Well, it is a more interesting story than not, it looks like the FBI caught the guy originally responsible for the App and the secure phone service, then he got the FBI access to the platform and continued to have it pimped out on his behalf in exchange for a lighter sentence. The operation run out of Australia mostly dealt with Asian organized crime operating in the area, so it is very likely that the service never actually made its way to the US. So the FBI gets a lot of credit for catching the mastermind but the App and the modified phones were in the wild for a long time before the FBI got involved with it.
 
Ouch. Being the Goober who recommended these things to all his larcenous chums has to suck.
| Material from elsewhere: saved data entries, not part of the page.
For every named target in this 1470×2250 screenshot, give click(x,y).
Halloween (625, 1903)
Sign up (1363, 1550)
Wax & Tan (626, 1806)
Supposedly the app and the phones were secure for a long time until the guy running that program was caught by the FBI who gave them access to his network in exchange for a lighter sentence, that guy I have to assume is now employed by the FBI under a new name because his service looks to have mostly been used by the Asian crime syndicates operating in and around Australia and their branch locations. So I have to assume that its him that they are going to want to take this out on.
 
In addition to Signal, which is based on the open whisper protocol, which is OS, there's also Telegram.

If you want, you can deploy your own docker image, like
kayvan/signal-cli

Then you're not trusting anyone to manage your keys, and good luck ever having anyone spy on that.
 
It was the FBI.
No it was in use as a secure platform for a few years before the FBI got involved. The FBI caught the guy who developed the platform, then he got them access to it for a lighter sentence.